The Post was at it again last week: “Some prominent legal scholars say a series of tactical decisions by President Obama’s legal team may have hurt the chances of saving his landmark health-care legislation from being gutted by Supreme Court conservatives.”
In political parlance, the expectations game was that Obama would lose.
And yet this represented a flip-flop of major proportions for the news business. After Obama pushed the health-care bill through Congress two years ago, the prevailing opinion in the media and legal establishments was that the law was certain to be upheld. Even as governors and attorneys general from 20 states filed suit against Obamacare, the media coverage portrayed this as a fringe effort with little chance of success.
When the long-awaited decision arrived Thursday morning, two cable-news channels botched the moment.
As Wolf Blitzer was speaking, CNN ran an on-screen headline: “Supreme Ct. Kills Individual Mandate.” Correspondent John King called the ruling “a dramatic blow to the policy and to the president politically.”

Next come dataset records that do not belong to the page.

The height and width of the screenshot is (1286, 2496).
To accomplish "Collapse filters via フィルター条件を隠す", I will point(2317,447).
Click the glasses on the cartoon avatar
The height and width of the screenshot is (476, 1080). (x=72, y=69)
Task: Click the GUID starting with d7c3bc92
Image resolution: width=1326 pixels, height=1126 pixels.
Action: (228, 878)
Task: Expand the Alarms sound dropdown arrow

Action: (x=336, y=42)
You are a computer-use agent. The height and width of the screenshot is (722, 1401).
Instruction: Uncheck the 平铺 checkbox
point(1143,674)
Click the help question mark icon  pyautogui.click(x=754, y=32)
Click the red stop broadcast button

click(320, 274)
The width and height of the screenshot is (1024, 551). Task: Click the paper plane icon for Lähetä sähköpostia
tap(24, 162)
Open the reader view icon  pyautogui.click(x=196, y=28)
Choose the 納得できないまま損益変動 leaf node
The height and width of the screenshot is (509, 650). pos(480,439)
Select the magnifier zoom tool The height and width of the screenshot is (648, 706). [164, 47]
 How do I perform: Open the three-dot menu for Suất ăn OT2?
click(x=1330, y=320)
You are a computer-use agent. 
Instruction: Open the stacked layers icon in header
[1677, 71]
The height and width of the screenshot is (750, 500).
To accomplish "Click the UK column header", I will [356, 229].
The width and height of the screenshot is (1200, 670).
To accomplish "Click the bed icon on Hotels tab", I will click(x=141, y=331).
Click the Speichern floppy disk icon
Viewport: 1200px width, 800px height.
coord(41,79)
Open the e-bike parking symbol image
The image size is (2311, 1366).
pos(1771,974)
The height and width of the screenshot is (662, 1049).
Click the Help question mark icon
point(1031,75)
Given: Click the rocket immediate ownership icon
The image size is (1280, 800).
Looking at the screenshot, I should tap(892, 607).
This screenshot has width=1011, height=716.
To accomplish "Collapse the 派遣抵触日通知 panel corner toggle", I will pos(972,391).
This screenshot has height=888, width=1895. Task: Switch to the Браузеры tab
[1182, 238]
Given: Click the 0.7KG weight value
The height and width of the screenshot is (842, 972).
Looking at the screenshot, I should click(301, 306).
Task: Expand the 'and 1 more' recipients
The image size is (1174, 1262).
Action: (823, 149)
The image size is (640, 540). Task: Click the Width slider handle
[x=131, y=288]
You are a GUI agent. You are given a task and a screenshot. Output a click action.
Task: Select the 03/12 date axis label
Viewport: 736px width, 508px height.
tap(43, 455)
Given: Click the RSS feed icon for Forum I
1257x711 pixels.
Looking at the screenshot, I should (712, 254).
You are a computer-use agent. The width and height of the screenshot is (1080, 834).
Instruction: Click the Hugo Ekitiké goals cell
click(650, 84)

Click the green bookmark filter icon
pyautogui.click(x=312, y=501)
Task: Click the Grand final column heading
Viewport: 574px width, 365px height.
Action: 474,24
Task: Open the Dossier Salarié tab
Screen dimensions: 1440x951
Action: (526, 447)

On Fox News, anchor Bill Hemmer was reporting with this headline: “Supreme Court Finds Health Care Individual Mandate Unconstitutional.”
Both networks soon corrected their mistakes, but the damage had been done.
“CNN regrets that it didn't wait to report the full and complete opinion regarding the mandate,” the network said in a statement. “We made a correction within a few minutes and apologize for the error.”
That embarrassment capped the earlier speculation by much of the media that turned out to be flat wrong.
Days after his “train wreck” comment, I asked Toobin, a former prosecutor, whether he had gone too far.
“I have to say it makes me a little nervous that I went out on a limb like that,” he said.
A cautionary tale for the rest of us.